Стори оставался в Тауэре, ожидая решения своей участи, а его имя оказалось в полном распоряжении лорда Берли. Почему бы «доктору Стори» не продолжить игру, столь удачно начатую Уильямом Герли? Ведь фламандец никогда в глаза не видел почтенного теолога, хотя, разумеется, не мог не знать его историю. Короче говоря, на роль Стори, по-видимому, был приглашен один из разведчиков Берли – некий Паркер (который, кстати, и организовал похищение Стори из Антверпена). Мы говорим «по-видимому», так как в литературе высказывалось и предположение, что роль Стори сыграл переодетый Уильям Герли. В камеры Тауэра свет проникал слабо, Байи мог и не узнать своего недавнего приятеля. Тем не менее, поскольку риск был слишком велик, трудно поверить, что Берли пошел на него без особой нужды.
Как бы то ни было, очередное действие драмы началось в точности, как предыдущее. Ночью в темнице, где Байи со страхом ожидал очередного допроса, появилась длинная фигура доктора богословия. Новый «святой угодник», как и Герли, тоже ни о чем не расспрашивал Байи, а только горячо сочувствовал страданиям фламандца. И не только сочувствовал, а стремился найти выход из ловушки, в которую попал Байи. И «с божьей помощью» этот выход нашел. Байи, чтобы не подвергнуться предстоявшей ему назавтра пытке более суровой, чем прежние, следовало просто перейти на службу к лорду Берли. Конечно, только для видимости, на деле же оставаясь верным приверженцем королевы Марии. Ведь, как ему, Стори, сообщили верные люди, нечестивый министр уже где-то раздобыл ключ к шифру. Байи поэтому лучше всего добровольно открыть этот ключ и тем самым завоевать доверие властей. Таким образом он сумеет не только избегнуть жестоких мучений, но и оказать большую услугу святой католической церкви. Байи принял показавшийся ему блестящим план и на допросе без всякого отпирательства раскрыл ключ к шифрованной корреспонденции. Только после этого из поведения допрашивавших его лиц он с ужасом понял, что полностью выдал своих доверителей. Окончательно это стало ясно, когда было отвергнуто его предложение поступить на службу в английскую разведку. Что же касается лорда Берли, то Байи его больше не интересовал. Фламандцу был предоставлен досуг – заполнять стены своей камеры нравоучительными изречениями на английском, французском и латинском языках. Через несколько лет его выслали на родину.
Байи выдал все, что знал, но знал он далеко не все. И прежде всего ему не было известно, кем являлись таинственные «30» и «40». На этот вопрос мог ответить только епископ Лесли.

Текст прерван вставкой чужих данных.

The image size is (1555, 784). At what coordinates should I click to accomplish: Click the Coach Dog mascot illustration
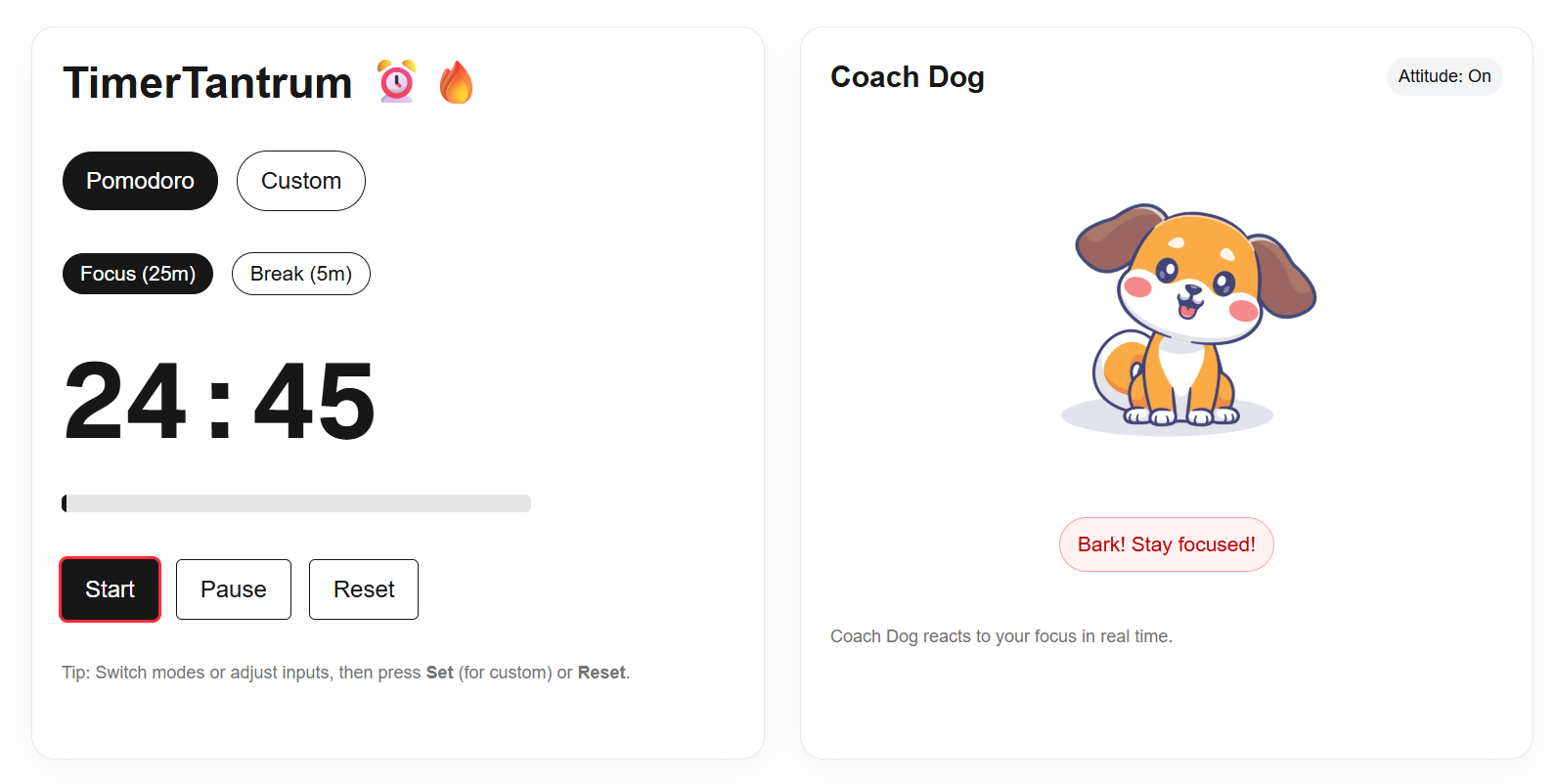click(1190, 319)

Берли снова решил действовать по уже оправдавшей себя схеме. Новую игру начал все тот же Уильям Герли, о подлинной роли которого Лесли не имел ни малейшего представления. Посланцы епископа, крайне обеспокоенного отсутствием сведений от Байи, неоднократно навещали Герли. Тюремный шпион, потрясая кандалами, жаловался на муки, которые претерпевает во славу истинной веры, и постепенно сводил беседу к значению двух чисел 30 и 40. Но слуги епископа не могли удовлетворить его любопытство, так как и сами не были просвещены на этот счет. Герли направил тогда слезливое письмо самому Лесли, который, однако, несмотря на свое сочувствие «невинному страдальцу», не видел причин знакомить его с содержанием своей секретной переписки.
Берли оставалось прибегнуть к силе. Раскрыть тайну стало тем более важно, что к тому времени министр уже ясно понял подложность переданных ему писем из Фландрии. Надо было овладеть подлинными письмами. Тайный совет отдал приказ об аресте и допросе Лесли. Епископу была,отлично известна соответствующая латинская формула о неприкосновенности дипломатов. («Посла не секут, не рубят», – так примерно тогда же вольно перевел эту формулу царь Иван Грозный.) Но Лесли понимал, насколько призрачной была такая защита для представителя содержащейся под стражей королевы. Поэтому посол Марии Стюарт попытался выпутаться с помощью новой лжи. Он уверял, что «30» означает дона Герау, а «40» – Марию Стюарт, что оба эти письма он сжег и они содержали только ответ Филиппа II на просьбу оказать помощь в борьбе против партии противников королевы в Шотландии.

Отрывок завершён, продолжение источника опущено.